There is, however, some controversy surrounding the concept of pain catastrophising. In an article by Petrini and Arendt-Nielsen from 2020, they state that there is no clear consensus on the definition of pain catastrophising or what it represents as a concept (63).

Regardless, I believe that as a clinician, you should explore the degree of pain catastrophising. If there is a high PCS score, it may be reasonable to delay surgery (?) (of course, surgery should still be performed in cases of significant motor deficit due to disc herniation). If the clinician has competence in this area (e.g. cognitive therapy), one can explore and address the patient’s fears; otherwise, referral to a general practitioner and/or psychologist may be appropriate.

However, when looking at interventions aimed at reducing PCS, studies actually show similar effects from physical activity and psychological treatment. The mechanisms are therefore uncertain and non-specific (56,63).

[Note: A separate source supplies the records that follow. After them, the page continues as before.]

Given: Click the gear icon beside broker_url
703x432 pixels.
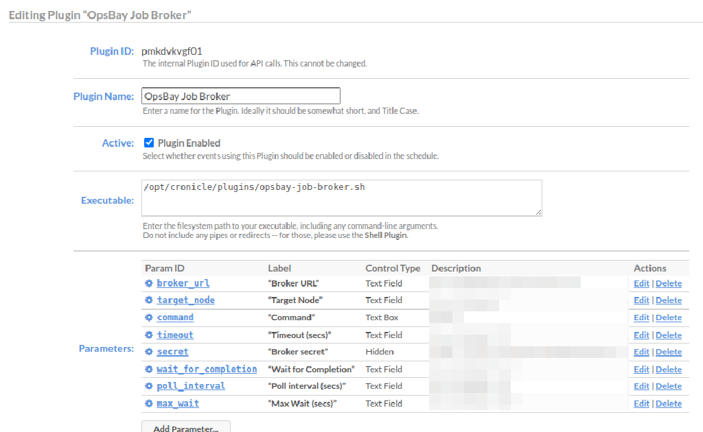Looking at the screenshot, I should pos(148,283).
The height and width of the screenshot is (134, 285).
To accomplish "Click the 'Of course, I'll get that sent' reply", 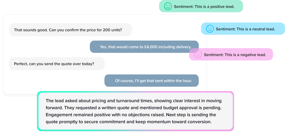I will point(151,81).
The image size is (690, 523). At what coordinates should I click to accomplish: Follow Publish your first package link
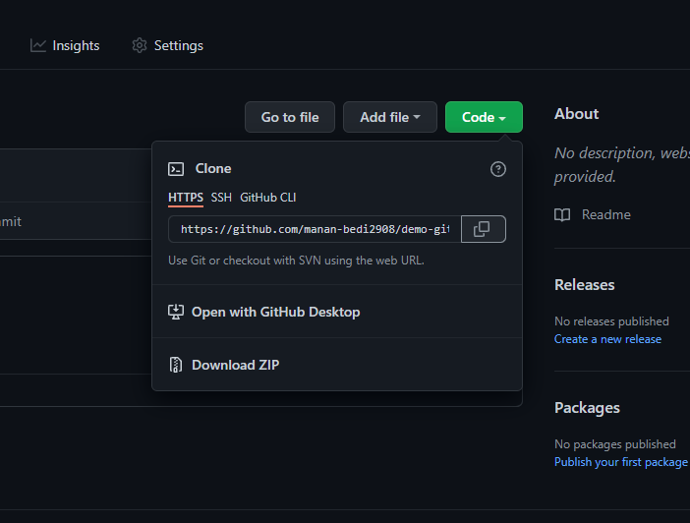pyautogui.click(x=620, y=462)
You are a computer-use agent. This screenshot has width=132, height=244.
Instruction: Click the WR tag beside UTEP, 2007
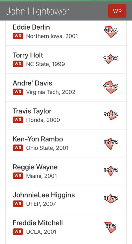(x=18, y=204)
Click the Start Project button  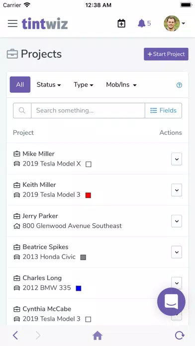(x=166, y=54)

A recent systematic review by Lanini et al. suggests that psychological intervention prior to surgery may be beneficial. They write (16):

“Our findings confirm that psychological interventions can help improve surgical outcomes by positively influencing patients’ metabolic surgical stress response. A multidisciplinary approach integrating physical and non-physical therapies can be considered a good strategy to improve surgical outcomes in the perioperative period.”

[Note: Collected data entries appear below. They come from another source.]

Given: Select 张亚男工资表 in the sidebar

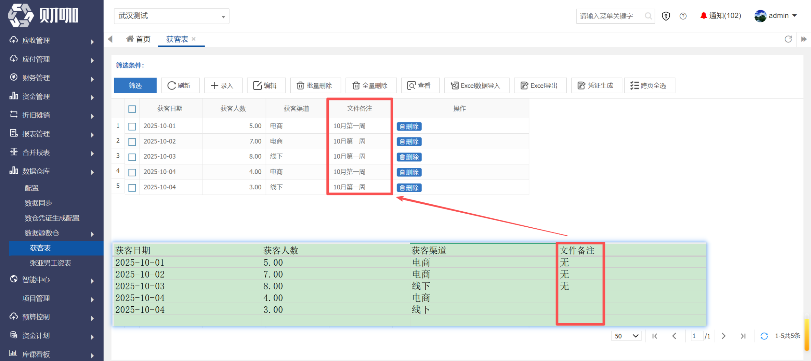Looking at the screenshot, I should (51, 263).
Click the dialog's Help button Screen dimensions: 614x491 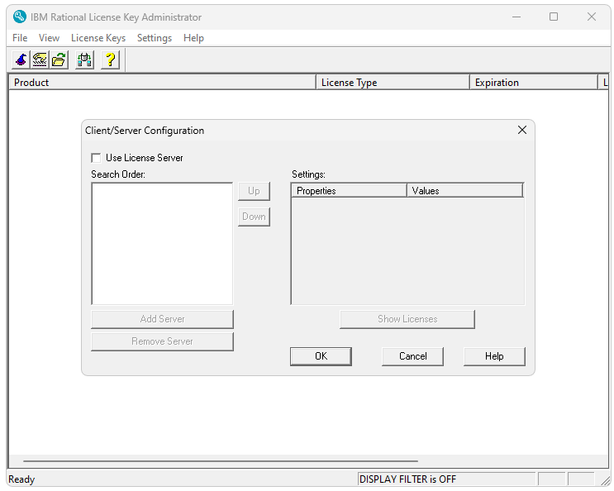(494, 356)
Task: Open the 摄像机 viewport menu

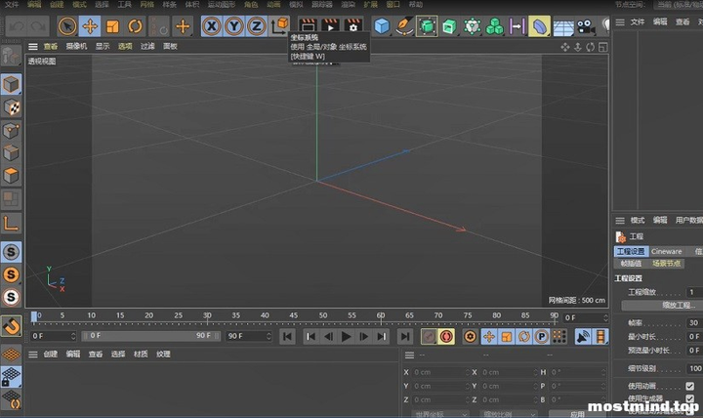Action: pyautogui.click(x=76, y=46)
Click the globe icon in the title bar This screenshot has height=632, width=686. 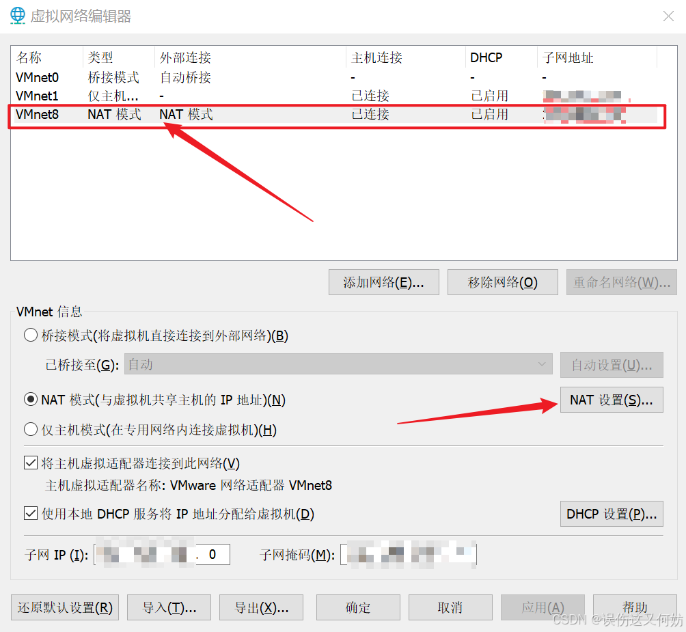tap(16, 15)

Final Remarks on Psychosocial Factors

It is important for us as clinicians to explore psychosocial factors—but remember: “you can still break your leg even if you have depression.” In other words, sometimes—and often—the radicular pain itself is the main problem.

Summary

  • Very few patients should undergo surgery for disc herniation, and if you have more back pain than leg pain, you should definitely not be operated on.
  • Only those with newly developed, significant or progressive motor deficit in the leg, or cauda equina syndrome, should be admitted to hospital as an emergency.
  • The “grey zone” patients (no pronounced motor deficit ≥4 and persistent, painful sciatica, >3 NPRS) can be managed with a wait-and-see approach.
  • The level of pain after 6 weeks is predictive of pain at one year. These patients should therefore definitely be followed up at 6–8 weeks, with increased clinical focus—and, if necessary, referral for surgical assessment.
  • On average, surgery appears to be as effective as conservative treatment after one year, but there are many “cross-overs” in these studies. Each case should be assessed individually—every patient is unique.
  • It is likely less advisable to operate on small herniations, but this depends on how much space the nerve has to move.
  • If surgery is considered, it should ideally be performed within 6–12 months.
  • Remember that surgery always carries some risk, even if low. Avoid multiple back surgeries if possible.
  • If surgery is being considered, assess pain catastrophising and Örebro scores. These factors may influence prognosis—but remember: “even depressed patients can break their leg.”